■ **EXTRAIT DU DOCUMENT**
######

B. Le renforcement des moyens juridiques
et institutionnels
Le Burkina Faso dispose d'une législation sur les
droits d'auteur et les droits voisins. Cependant, une relecture de la loi de
1999 est à envisager au regard des évolutions rapides des
pratiques liées à la piraterie. Cette relecture devrait prendre
en compte la piraterie numérique et la transaction. La loi dans ce sens
doit prévoir l'identification des utilisateurs des oeuvres en ligne, le
mécanisme de paiement des droits correspondants, la gestion des
responsabilités et le paiement des droits correspondants. Des sanctions
particulières aux importateurs devraient être prévues en ce
qui concerne le transit.
En plus des dispositions à prendre concernant la
piraterie en ligne, le législateur devrait songer à identifier
clairement les acteurs de la lutte contre la piraterie. En effet, l'opinion
publique confère au BBDA la mission principale de lutter contre la
piraterie, ce qui est contraire aux missions qui lui sont dévolues car
la loi ne l'autorise qu'à une contribution.
La piraterie persiste du fait que les sanctions prévues
par la loi semblent moins sévères. Ce faisant, une
révision des peines est indispensable car cela dissuaderait davantage
les pirates. Le législateur burkinabè devrait ainsi s'inspirer de
la législation américaine en alourdissant les peines en fonction
de la gravité de l'atteinte des droits des titulaires. Dans cette loi
américaine, les tarifs sont déterminés en tenant compte
de «l'ampleur de la piraterie et de la contrefaçon ;
l'amende ne dépasse pas vingt-cinq mille dollars dans la
généralité des cas, mais, en ce qui concerne la
contrefaçon par reproduction de phonogrammes, l'amende peut
s'élever jusqu'à deux cent cinquante dollars, la peine
d'emprisonnement étant l'objet de variations selon le nombre
d'exemplaires contrefaisants.» (COLOMBET Claude, op.cit., p.110).

######

■ **CONSIGNE A**
Traduisez en anglais cette phrase de l'extrait sur la piraterie : « La piraterie persiste du fait que les sanctions prévues par la loi semblent moins sévères. »
■ **CONSIGNE B**
Rédigez la suite de l'extrait sur la lutte contre la piraterie au Burkina Faso, en partant de sa dernière phrase.
Les lignes de données forment un matériau à part, indépendant de l'extrait.

■ **Données recueillies**
######

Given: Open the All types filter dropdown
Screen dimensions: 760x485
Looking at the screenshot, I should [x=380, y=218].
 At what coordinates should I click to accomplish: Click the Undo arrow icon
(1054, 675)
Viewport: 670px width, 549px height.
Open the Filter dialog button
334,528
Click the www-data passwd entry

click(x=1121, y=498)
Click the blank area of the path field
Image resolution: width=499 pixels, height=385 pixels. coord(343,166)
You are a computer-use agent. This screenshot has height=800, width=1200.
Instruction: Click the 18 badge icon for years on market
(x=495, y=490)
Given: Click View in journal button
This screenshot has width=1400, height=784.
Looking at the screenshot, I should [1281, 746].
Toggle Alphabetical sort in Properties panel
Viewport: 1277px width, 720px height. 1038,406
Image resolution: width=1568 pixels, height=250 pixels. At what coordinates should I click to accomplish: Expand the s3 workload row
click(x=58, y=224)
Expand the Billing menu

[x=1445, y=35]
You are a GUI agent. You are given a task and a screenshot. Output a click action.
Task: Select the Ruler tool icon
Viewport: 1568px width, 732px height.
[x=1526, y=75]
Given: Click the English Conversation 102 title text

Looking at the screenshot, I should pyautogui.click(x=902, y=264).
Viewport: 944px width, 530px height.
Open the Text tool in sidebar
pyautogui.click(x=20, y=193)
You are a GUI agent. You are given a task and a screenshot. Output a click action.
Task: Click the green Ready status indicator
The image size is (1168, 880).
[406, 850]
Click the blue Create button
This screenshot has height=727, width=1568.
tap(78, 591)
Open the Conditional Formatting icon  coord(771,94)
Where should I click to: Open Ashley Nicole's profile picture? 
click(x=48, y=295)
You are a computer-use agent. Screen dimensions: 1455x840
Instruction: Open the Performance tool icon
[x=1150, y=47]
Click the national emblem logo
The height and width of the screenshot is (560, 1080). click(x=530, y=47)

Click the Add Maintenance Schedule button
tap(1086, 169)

######

■ **RÉPONSE A**
Piracy persists because the penalties provided for by law seem less severe.

■ **RÉPONSE B**
La mise en application de ces instruments juridiques doit
être accompagnée de moyens techniques. La piraterie
numérique étant pratiquée au Burkina Faso, des mesures en
vue du cryptage électronique est nécessaire. Ainsi le cryptage
électronique et le verrouillage du matériel informatique au
niveau de la vidéo et des enregistrements sonores ou de logiciels, font
que les signaux vidéo d'origine sont augmentés d'un signal
parasite qui perturbe l'enregistrement pirate. Les copies ainsi produits sont
en général de qualité médiocre et inexploitable.
Ces deux moyens techniques sont des systèmes de protection
électronique contre le piratage auxquels doivent s'ajouter des moyens
institutionnels.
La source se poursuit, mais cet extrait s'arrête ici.